L'association Greenpeace profitera du 1er avril et de ses "poissons" ce samedi matin  à Dijon pour dénoncer l'énormité de certains projets de forage du pétrolier Total. Les militants ont imaginé un projet de forage... dans le Morvan.

« Imaginez que Total vienne procéder à des forages pour trouver du pétrole à l'Ile Aucard, près de Tour, ou dans le Morvan ? ». Cette situation, aussi absurde soit-elle, va être mise en scène samedi, par les militants de Greenpeace, notamment à Tours, à l'occasion du traditionnel poisson d'avril. Les militants sensibiliseront la population à un cas bien réel : Total a des projets d'exploration pétrolière au large des côtes brésiliennes, à quelques kilomètres d'un récif corallien unique situé à l'embouchure de l'Amazone.
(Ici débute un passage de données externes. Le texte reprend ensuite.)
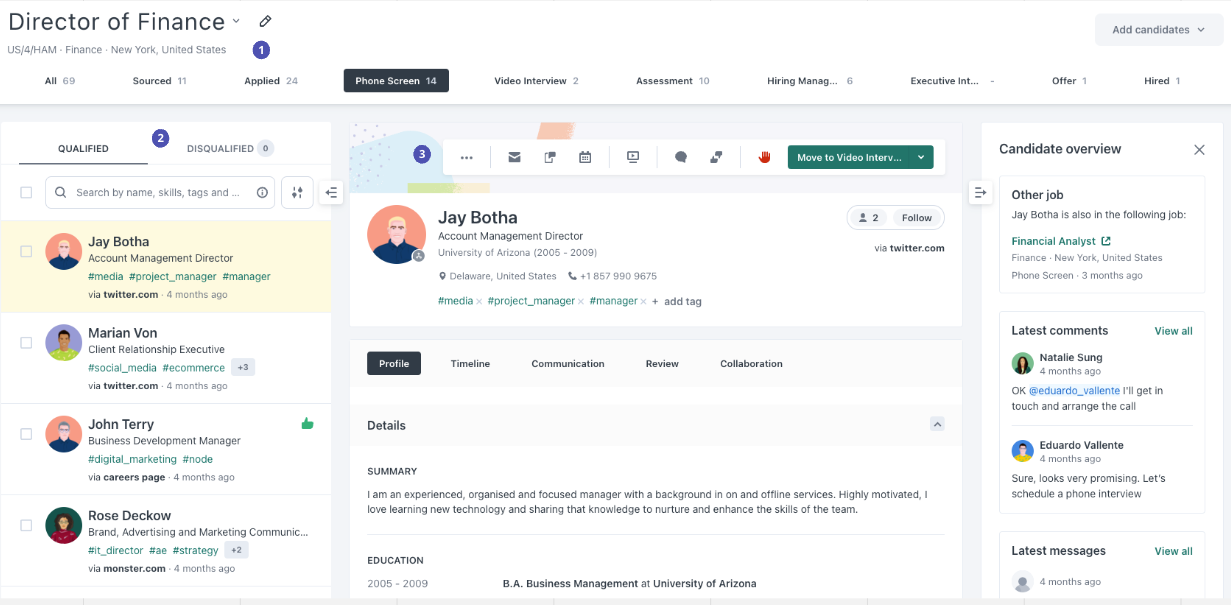Click the collapse candidate list icon

pos(331,192)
Dans une quinzaine de lieux comme à Dijon (Place Darcy), les militants, déguisés en cadre de Total, célébreront de faux projets de forage sur des sites naturels ou des emblèmes du patrimoine de leur département. « L'objectif de cette mise en scène du 1er avril est de dénoncer l'absurdité du projet de Total au Brésil » explique Nicolas Lemoine, responsable médias à Greenpeace Dijon. « Nous voulons interpeller les habitants. Comment réagiriez-vous si Total menaçait votre environnement proche ? ». Afin de soutenir la protection du récif de l'Amazone, les passants seront encouragés à signer une pétition.
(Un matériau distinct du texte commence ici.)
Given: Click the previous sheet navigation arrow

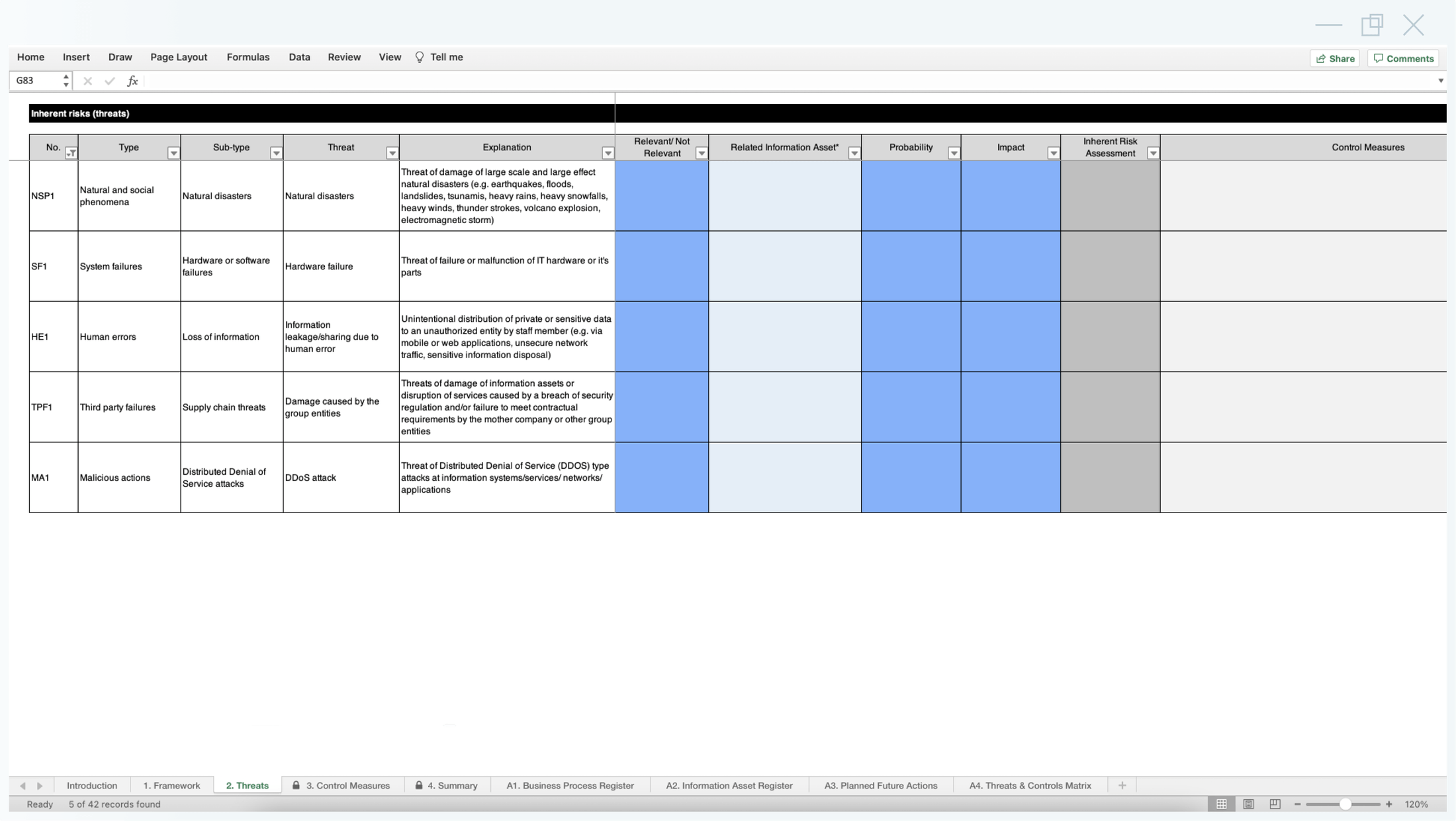Looking at the screenshot, I should [x=24, y=785].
Selon l'association, le récif de l'Amazone est déjà menacé par des projets d'exploration pétrolière menés par Total et BP. Ainsi, l'une des concessions du groupe pétrolier français est située à moins de 30km du récif. Greenpeace réclame donc l'arrêt de ces projets d'exploration en offshore ultra profond afin de ne pas exposer la région à des risques de fuites et de marées noires qui auraient des impacts irréversibles sur la biodiversité.

Y.O.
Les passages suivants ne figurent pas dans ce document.